The Ministry of Health’s Population and Family Planning Department has been planning ways to encourage women to have more babies in order to raise the nation’s fertility rate and maintain its “golden demographics,” when working people outnumber dependents.
The golden demographics situation in Vietnam is being undermined by lower fertility and mortality rates, leading to a rapidly aging population, experts have said.
However, there are many barriers to women in urban areas, where fertility rates are the lowest, having more children.
Le Thi Mai Ngoan of Go Vap district in Ho Chi Minh City already has two sons, but because she and her husband were earning enough to bring up another baby, they decided to try for a daughter.
However, just a few weeks into her pregnancy, she lost her fetus. Doctors found that the fetus was stuck in her C-section scars and posed a serious threat to her life if it was not removed surgically, the Sai Gon Times reported.
Nguyen Thi Hoa, 26, of Hanoi’s Me Linh district, has a 4-year-old son and wants to have another child. But she and her husband are hesitant because they only earn about 9 million VND (396 USD) per month.
“If we have another baby, we won’t be able to meet our daily expenses,” she said.
Many women living in major cities are also under high work pressure and do not want to have another child. Having another child would mean at least six months off from work, which might rob them of promotion opportunities or even cost them their job.
The General Statistics Office has said that Vietnam’s fertility rate (children born per woman) has plunged from 6.39 to 2.04 between 1960 and 2017. HCM City has the lowest fertility rate at 1.46 for the last nine years.

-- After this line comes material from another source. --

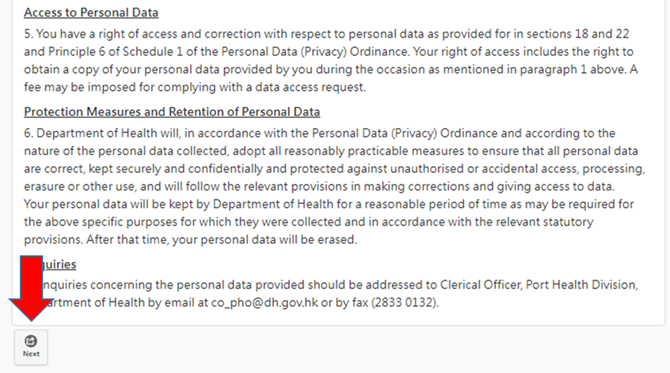Click the co_pho@dh.gov.hk email address
The height and width of the screenshot is (373, 670).
(264, 303)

Meanwhile, Vietnam is ranked as one of five countries with the fastest rate of population aging in the world, and it is estimated that by 2050, some 25 percent of Vietnamese will be senior citizens.
Experts have said that the low fertility combined with population aging would reduce working-age people and significantly impact national socio-economic development.
Too many C-sections
Nguyen Ba My Nhi, deputy head of the Tu Du Hospital, said the ratio of women giving birth by C-section was high and rising in Vietnam, so the risk of new fetuses stuck in old C-section scars also increased.
“It makes women very worried about having more babies because it can be life threatening,” he said.
The ratio of women giving birth by C-section is around 40 percent in Vietnam, against the 15 percent that is considered healthy.
Nhi said the Government should issue policies encouraging women to give birth naturally, without resorting to C-sections. Then they do not have to be afraid of having more babies, he said.
Ho Manh Tuong, Chairman of HCM City Reproductive Endocrinology and Infertility Association (HOSREM) said: “Low fertility is a problem not only in Vietnam. It is a headache common to both developed and developing countries.”
The more the society developed, the lower the fertility rate, so current policies had to be changed to deal with the problem, Tuong said.
He noted that in some developed countries, the governments support women who deliver babies with daily expenses, tuition fees and other incentives. Women being treated for infertility also receive financial support from the governments, he said.
"We should learn from this," he added.
Women should also be offered longer maternity leave without the worry of losing their jobs, he said.
It is also imperative that couples are made more aware of the importance and significance of the fertility rate for the nation’s socio-economic development, he added.